INSTRUCTIONS FOR THE TASK:
Continue the passage on iterating over registered V4L2 devices from the point where it stops.

SELECTED PASSAGE:
>>

Unregistering will also automatically unregister all subdevs from the device.

Sometimes you need to iterate over all devices registered by a specific
driver. This is usually the case if multiple device drivers use the same
hardware. E.g. the ivtvfb driver is a framebuffer driver that uses the ivtv
hardware. The same is true for alsa drivers for example.

You can iterate over all registered devices as follows:

static int callback(struct device *dev, void *p)
{
	struct v4l2_device *v4l2_dev = dev_get_drvdata(dev);

	/* test if this device was inited */
	if (v4l2_dev == NULL)
		return 0;
	...
	return 0;
}

int iterate(void *p)
{
	struct device_driver *drv;
	int err;

	/* Find driver 'ivtv' on the PCI bus.

<<

RECORDED DATA:
>>

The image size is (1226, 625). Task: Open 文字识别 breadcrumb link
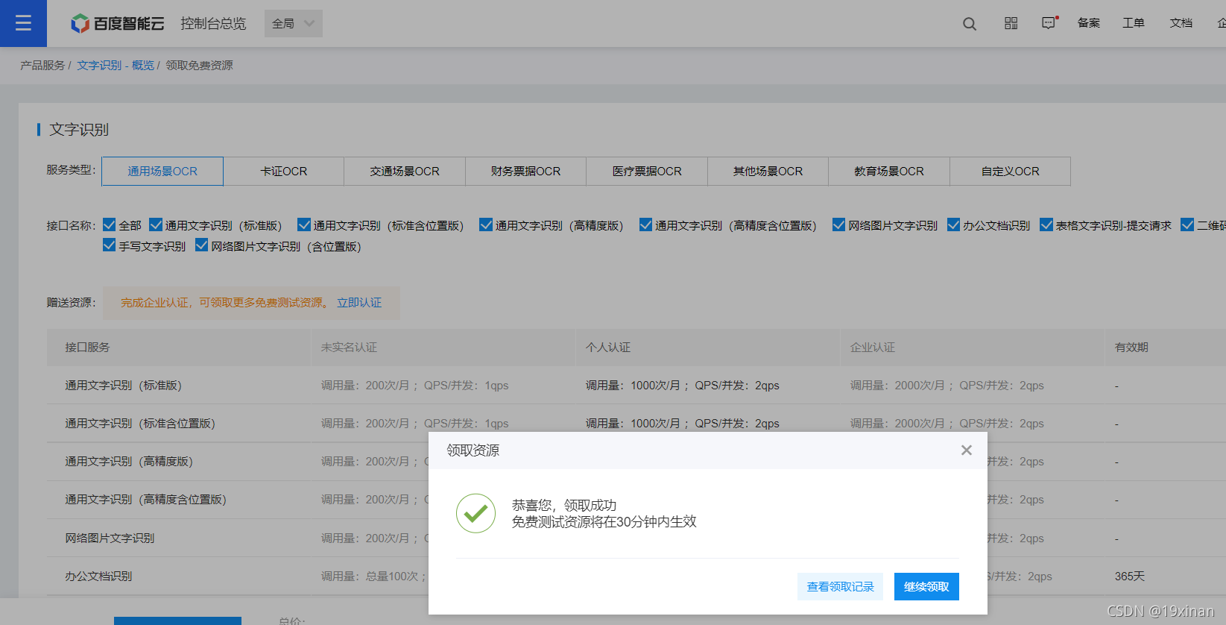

<<

RESULT FOR THIS TASK:
	   pci_bus_type is a global. For USB busses use usb_bus_type. */
	drv = driver_find("ivtv", &pci_bus_type);
	/* iterate over all ivtv device instances */
	err = driver_for_each_device(drv, NULL, p, callback);
	put_driver(drv);
	return err;
}

Sometimes you need to keep a running counter of the device instance. This is
commonly used to map a device instance to an index of a module option array.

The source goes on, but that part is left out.